Description of the task:
Please, from the entries below, transcribe exactly the lines that begin at the line with "596x299 pixels." and end at the line with "kebab menu for", without the pictures.

Material for this task:
○ ○ ○
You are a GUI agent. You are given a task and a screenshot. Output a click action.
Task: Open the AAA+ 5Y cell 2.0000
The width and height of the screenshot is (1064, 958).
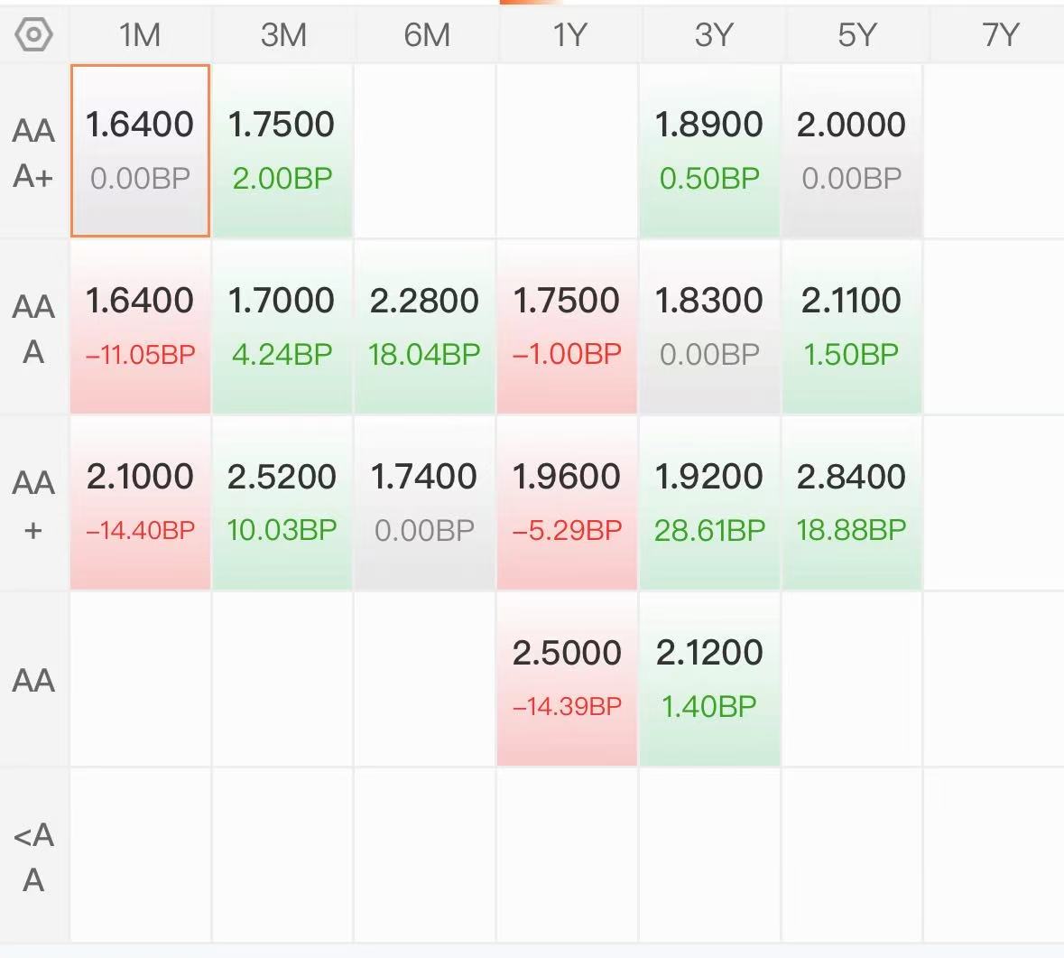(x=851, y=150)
○ ○ ○
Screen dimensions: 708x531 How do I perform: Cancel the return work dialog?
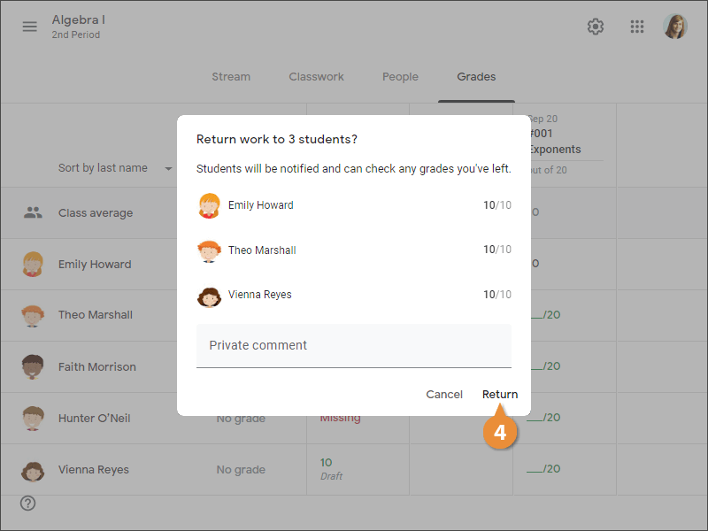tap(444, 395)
○ ○ ○
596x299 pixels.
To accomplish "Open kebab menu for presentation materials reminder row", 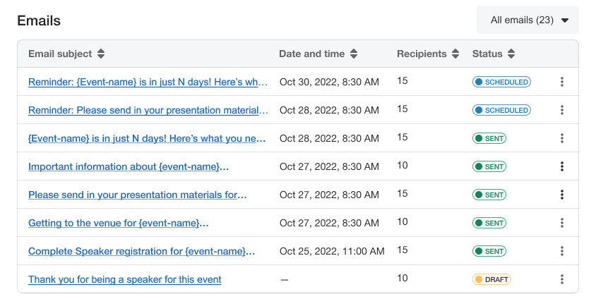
○ ○ ○
Output for this exercise:
596x299 pixels.
To accomplish "Open kebab menu for presentation materials reminder row", 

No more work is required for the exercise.